Forward-Looking Information

This news release contains forward‐looking statements and forward‐looking information within the meaning of applicable securities laws. All statements other than statements of historical fact may be forward‐looking statements or information. Forward-looking statements are frequently identified by such words as "may", "will", "plan", "expect", "anticipate", "estimate", "intend" and similar words referring to future events and results. The forward‐looking statements and information are based on certain key expectations and assumptions made by management of the Company. Forward-looking statements made in this news release include statements regarding the anticipated use of proceeds of the LIFE Offering, the outlook of the Company following completion of the LIFE Offering and the final approval of the TSX-V. Although management of the Company believes that the expectations and assumptions on which such forward-looking statements and information are based are reasonable, undue reliance should not be placed on the forward‐looking statements and information since no assurance can be given that they will prove to be correct.

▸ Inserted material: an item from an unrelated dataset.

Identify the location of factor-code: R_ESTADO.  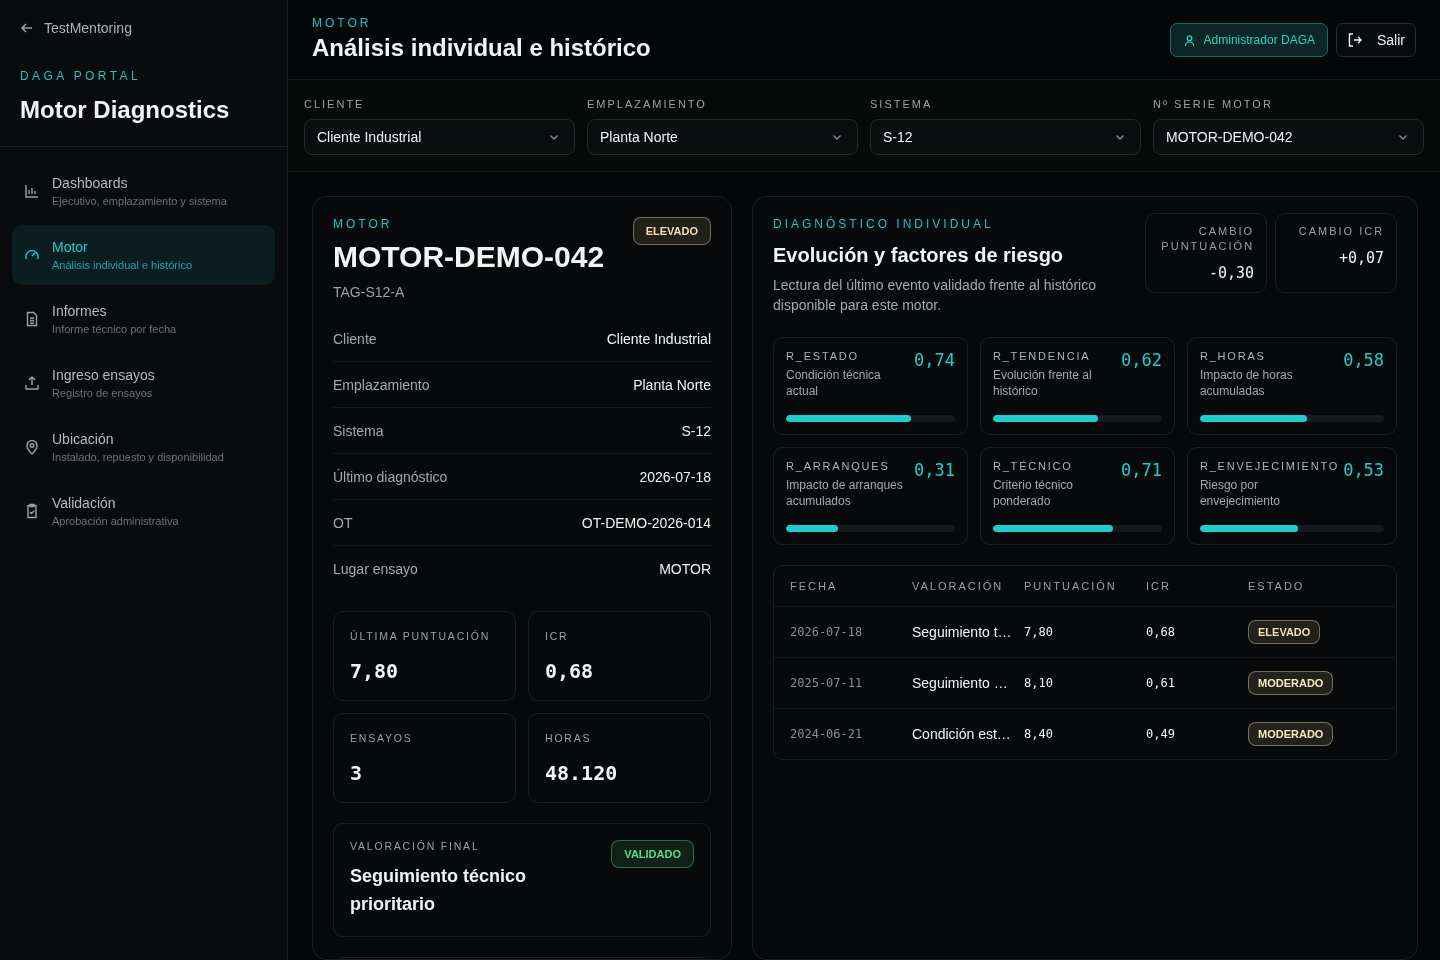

Forward-looking statements and information are provided for the purpose of providing information about the current expectations and plans of management of the Company relating to the future. Readers are cautioned that reliance on such statements and information may not be appropriate for other purposes, such as making investment decisions. Actual results could differ materially from those currently anticipated due to a number of factors and risks, including, with respect to the LIFE Offering; the conditions of the financial markets; availability of financing; timeliness of completion of the LIFE Offering; the timing of TSX-V approval; with respect to the use of proceeds, the sufficiency of the proceeds; the speculative nature of mineral exploration and development; fluctuating commodity prices; and competition, as described in more detail in our recent securities filings available at www.sedarplus.ca. Accordingly, readers should not place undue reliance on the forward‐looking statements and information contained in this news release. Readers are cautioned that the foregoing list of factors is not exhaustive. The forward‐looking statements and information contained in this news release are made as of the date hereof and no undertaking is given to update publicly or revise any forward‐looking statements or information, whether as a result of new information, future events or otherwise, unless so required by applicable securities laws. The forward-looking statements or information contained in this news release are expressly qualified by this cautionary statement.